关键设计:在训练过程中,采用了多种技术细节,包括特定的损失函数和网络结构设计,以确保模型在推理时的高效性和准确性。具体的参数设置和训练策略也经过精心设计,以优化模型性能。
📊 实验亮点
在与DeepSeek-R1的对比实验中,Llama-Nemotron系列模型在推理吞吐量和内存效率上均表现出显著提升,尤其是Ultra版本在处理复杂推理任务时展现了更高的性能,具体数据未披露。
🎯 应用场景
Llama-Nemotron系列模型具有广泛的应用潜力,尤其适用于需要高效推理的企业级应用场景,如智能客服、数据分析和决策支持系统等。其开放的许可协议也为研究人员和开发者提供了便利,促进了模型的进一步开发和应用。
📄 摘要(原文)
We introduce the Llama-Nemotron series of models, an open family of heterogeneous reasoning models that deliver exceptional reasoning capabilities, inference efficiency, and an open license for enterprise use. The family comes in three sizes -- Nano (8B), Super (49B), and Ultra (253B) -- and performs competitively with state-of-the-art reasoning models such as DeepSeek-R1 while offering superior inference throughput and memory efficiency. In this report, we discuss the training procedure for these models, which entails using neural architecture search from Llama 3 models for accelerated inference, knowledge distillation, and continued pretraining, followed by a reasoning-focused post-training stage consisting of two main parts: supervised fine-tuning and large scale reinforcement learning.

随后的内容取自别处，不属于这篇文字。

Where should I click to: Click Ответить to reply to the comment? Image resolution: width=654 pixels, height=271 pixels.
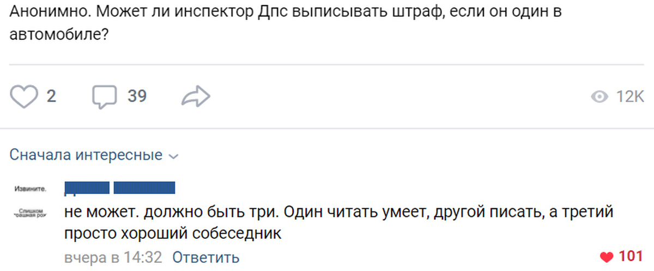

Llama-Nemotron models are the first open-source models to support a dynamic reasoning toggle, allowing users to switch between standard chat and reasoning modes during inference. To further support open research and facilitate model development, we provide the following resources: 1. We release the Llama-Nemotron reasoning models -- LN-Nano, LN-Super, and LN-Ultra -- under the commercially permissive NVIDIA Open Model License Agreement. 2. We release the complete post-training dataset: Llama-Nemotron-Post-Training-Dataset. 3. We also release our training codebases: NeMo, NeMo-Aligner, and Megatron-LM.